Richard, as others have said, it is not required but IMO, if you have the proper training and feel comfortable doing so, it is an important part of a HI. Many defects and safety issues are found in the electrical panel.
No different that walking a roof. It is not required, but many inspectors do.
No I did not, Roy. The front was left on.
It is a blended image and PIP Picture In Picture.
Look at the image with the blending down on Full Infrared to >< 35% Full Visual.
Read the legend to see what my IR camera was set to. I did not adjust anything except IR/Visual blending.
He conveniently picked a commercial panel that has a door and dead front as two separate components. This is not a residential setup and not what the majority of inspectors are seeing.
What cherry picked BS. If you are not taking the cover off of a residential panel, you are not inspecting it.
? You are mistaken.
At times like this, I miss Michael Parks! Maybe he’s on the phone with Robert?
I would expect you to address Mr. Gleeson in a professional tone. Shame on you. We are all entitled our opinions.
So sad for the organization to read an awards committee member use such a vile and disgracefully acronym.
So disgraceful is it only the letters are used to trick the unknowing into thinking is a bluntly rude.
I am sure a collective sigh of relief will be heard across InterNACHI once you retire seeing you are not gentlemen enough to resign your position. I will certainly be happy.
You know damn well it’s NOT Mr Gleeson.
If the term fits, own it… … …
So sad for someone who never even graduated from high school to continually give out bad, incorrect information.
Go get a GED diploma or stop it.
I was curious what program your using if you don’t mind me asking.

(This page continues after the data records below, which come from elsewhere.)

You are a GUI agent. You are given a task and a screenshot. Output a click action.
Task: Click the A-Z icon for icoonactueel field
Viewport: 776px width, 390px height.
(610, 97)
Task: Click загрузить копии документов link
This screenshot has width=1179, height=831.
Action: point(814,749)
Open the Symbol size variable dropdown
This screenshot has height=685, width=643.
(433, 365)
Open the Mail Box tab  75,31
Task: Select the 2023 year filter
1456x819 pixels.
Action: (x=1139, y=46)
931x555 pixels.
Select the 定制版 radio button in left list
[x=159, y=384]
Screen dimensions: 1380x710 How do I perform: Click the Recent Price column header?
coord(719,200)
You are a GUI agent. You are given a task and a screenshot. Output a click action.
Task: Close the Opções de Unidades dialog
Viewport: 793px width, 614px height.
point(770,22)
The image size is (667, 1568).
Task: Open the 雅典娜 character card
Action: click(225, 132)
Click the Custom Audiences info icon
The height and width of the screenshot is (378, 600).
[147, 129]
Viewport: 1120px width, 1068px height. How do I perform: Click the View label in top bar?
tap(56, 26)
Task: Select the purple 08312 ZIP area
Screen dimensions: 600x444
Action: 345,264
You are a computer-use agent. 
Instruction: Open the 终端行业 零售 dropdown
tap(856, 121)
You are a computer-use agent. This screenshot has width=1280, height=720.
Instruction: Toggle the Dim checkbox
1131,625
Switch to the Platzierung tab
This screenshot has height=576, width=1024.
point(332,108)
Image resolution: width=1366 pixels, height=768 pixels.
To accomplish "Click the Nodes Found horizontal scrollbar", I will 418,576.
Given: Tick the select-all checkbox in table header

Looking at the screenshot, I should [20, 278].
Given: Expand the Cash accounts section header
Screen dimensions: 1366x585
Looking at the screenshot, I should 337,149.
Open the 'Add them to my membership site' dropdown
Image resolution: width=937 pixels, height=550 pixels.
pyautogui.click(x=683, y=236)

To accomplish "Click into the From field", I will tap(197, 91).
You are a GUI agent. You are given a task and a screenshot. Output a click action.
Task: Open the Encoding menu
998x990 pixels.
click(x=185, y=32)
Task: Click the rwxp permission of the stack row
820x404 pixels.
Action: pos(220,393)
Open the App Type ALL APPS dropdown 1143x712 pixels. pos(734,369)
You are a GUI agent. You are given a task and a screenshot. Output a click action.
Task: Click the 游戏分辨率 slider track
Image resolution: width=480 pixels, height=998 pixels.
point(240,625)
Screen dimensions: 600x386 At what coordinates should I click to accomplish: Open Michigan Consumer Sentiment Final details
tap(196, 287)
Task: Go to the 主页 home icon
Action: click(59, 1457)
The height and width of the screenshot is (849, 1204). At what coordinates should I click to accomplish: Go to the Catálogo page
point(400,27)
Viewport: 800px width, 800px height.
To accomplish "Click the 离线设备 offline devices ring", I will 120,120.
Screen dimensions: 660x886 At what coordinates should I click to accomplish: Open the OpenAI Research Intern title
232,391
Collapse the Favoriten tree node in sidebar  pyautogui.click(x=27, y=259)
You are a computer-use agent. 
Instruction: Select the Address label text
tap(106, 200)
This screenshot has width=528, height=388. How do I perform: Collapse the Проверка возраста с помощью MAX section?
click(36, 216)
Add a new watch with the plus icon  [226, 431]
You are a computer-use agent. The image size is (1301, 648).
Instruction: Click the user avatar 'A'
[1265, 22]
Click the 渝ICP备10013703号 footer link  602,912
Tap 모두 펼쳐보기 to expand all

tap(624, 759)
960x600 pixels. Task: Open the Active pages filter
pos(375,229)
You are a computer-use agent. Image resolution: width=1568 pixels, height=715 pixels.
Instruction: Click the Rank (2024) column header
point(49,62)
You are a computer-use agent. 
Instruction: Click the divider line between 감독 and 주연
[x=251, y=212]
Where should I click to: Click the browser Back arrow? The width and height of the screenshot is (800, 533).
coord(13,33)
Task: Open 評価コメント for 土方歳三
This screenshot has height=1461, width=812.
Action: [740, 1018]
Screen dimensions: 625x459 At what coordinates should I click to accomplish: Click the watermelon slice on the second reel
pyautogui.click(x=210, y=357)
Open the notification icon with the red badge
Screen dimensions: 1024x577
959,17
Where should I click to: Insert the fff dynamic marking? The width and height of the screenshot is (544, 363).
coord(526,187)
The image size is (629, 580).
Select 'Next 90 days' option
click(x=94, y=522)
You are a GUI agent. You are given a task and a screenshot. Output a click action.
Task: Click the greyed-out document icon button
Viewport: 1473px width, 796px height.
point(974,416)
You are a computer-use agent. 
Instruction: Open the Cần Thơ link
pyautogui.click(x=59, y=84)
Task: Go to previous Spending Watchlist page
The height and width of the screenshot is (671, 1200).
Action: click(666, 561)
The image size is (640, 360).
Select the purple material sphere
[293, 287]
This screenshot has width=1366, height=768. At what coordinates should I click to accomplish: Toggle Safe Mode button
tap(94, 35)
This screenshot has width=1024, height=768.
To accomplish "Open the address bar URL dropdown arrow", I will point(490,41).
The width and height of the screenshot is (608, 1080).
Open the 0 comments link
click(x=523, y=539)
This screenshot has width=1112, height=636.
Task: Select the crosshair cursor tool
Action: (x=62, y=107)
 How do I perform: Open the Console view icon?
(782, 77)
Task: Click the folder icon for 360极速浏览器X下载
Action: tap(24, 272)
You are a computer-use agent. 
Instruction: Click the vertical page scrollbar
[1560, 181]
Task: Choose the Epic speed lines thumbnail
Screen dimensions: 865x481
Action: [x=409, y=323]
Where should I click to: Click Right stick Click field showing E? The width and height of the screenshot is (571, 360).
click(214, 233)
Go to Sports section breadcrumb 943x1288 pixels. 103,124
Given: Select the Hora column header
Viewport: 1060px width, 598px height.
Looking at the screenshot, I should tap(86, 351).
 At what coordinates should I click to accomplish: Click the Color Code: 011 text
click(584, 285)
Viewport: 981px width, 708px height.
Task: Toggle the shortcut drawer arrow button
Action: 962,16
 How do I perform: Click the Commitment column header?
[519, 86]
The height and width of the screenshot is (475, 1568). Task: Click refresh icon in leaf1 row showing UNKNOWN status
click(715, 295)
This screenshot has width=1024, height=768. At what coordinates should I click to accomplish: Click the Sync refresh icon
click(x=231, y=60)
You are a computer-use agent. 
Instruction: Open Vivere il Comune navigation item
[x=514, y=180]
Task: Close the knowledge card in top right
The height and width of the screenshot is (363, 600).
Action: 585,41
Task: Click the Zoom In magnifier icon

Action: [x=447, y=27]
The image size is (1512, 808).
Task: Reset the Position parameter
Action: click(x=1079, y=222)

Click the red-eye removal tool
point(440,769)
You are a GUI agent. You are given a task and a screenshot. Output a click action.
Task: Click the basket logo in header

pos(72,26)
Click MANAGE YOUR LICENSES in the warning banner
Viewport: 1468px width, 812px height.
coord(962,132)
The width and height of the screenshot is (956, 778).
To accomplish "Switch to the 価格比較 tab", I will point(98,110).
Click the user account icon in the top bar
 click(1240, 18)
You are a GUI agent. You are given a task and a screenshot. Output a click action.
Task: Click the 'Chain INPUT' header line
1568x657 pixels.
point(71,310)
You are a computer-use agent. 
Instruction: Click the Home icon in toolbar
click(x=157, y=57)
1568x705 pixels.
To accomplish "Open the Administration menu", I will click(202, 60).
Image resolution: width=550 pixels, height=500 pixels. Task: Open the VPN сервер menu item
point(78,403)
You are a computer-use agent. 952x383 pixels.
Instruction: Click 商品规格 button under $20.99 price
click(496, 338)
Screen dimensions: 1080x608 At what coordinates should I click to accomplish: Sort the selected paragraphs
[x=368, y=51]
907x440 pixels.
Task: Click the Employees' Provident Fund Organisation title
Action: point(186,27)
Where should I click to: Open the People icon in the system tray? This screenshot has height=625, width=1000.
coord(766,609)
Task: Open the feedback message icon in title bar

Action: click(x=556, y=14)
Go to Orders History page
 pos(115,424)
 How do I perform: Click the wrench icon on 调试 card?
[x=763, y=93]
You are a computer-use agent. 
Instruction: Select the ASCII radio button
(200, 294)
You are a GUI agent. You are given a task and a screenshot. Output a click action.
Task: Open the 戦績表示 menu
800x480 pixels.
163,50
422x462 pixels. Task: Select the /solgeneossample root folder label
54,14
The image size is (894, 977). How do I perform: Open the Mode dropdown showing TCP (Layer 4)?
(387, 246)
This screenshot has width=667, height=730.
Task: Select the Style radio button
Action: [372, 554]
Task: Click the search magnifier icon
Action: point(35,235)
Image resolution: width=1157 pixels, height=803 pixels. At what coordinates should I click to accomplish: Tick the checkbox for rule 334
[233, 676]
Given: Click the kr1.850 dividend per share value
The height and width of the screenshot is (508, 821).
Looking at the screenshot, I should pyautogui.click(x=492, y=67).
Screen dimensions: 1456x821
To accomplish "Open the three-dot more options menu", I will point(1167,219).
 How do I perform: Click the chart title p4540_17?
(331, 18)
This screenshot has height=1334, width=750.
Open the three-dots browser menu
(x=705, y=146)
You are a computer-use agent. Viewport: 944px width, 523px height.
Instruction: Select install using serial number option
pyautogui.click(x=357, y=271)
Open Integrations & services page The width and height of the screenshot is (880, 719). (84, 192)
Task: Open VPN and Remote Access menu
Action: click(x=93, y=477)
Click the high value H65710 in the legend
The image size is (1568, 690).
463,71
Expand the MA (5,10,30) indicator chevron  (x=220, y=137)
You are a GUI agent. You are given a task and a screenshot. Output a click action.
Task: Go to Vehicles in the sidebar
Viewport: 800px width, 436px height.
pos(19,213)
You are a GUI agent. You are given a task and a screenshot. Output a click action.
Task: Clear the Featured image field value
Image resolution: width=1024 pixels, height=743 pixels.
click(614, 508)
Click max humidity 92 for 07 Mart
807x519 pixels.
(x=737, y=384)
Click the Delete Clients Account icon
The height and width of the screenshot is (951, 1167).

Are you referring to what IR reporting system? That would be Fluke Smartview 4.3.
Here ya go, Simon:
NC’s SOP gets a little confusing as far removing the panel cover. We are required to inspect service entrance conductors and “Interiors of panel board enclosures unless unsafe conditions”. From what I’ve heard taking the dead front off is basically standard practice. Now an old rusty outdoor meter combo might be different story…
Required in Wa. state.
The inspection of the electrical system includes the service drop through the main panel; subpanels including feeders; branch circuits, connected devices, and
(1) The inspector will:© Inspect the main and branch circuit conductors for proper over-current protection and condition by visual observation after removal of the readily accessible
main and subelectric panel cover(s).
I was reading this thread, and it really sparked my interest. The good thing is I happen to have spare parts lying around to do some testing. I do realize the OP was taken right on top of the lug, so it is most likely reflected IR. I wanted to see what would happen if I raised the temperature manually. Please be aware I am still learning how to use the camera, so keep the criticism constructive, and I am open to suggestions. Here are my results.
This is one end of a neutral wire after sitting in front of a space heater for 3 minutes.
This is the other end that was not heated.
Here is the neutral wire in my box.
Same neutral wire after being heated by a hot air gun. I don’t think it’s the wire showing heat, but the air surrounding it causing it to glow. And yes, the whole area was affected, but as in the pictures above, it does seem to glow when warmer than it’s surroundings.
This is the best my C2 camera will take. I cannot figure out how to save and copy the non-ir photos using FLIR tools. If anyone has suggestions let me know. I can always add them to the post later.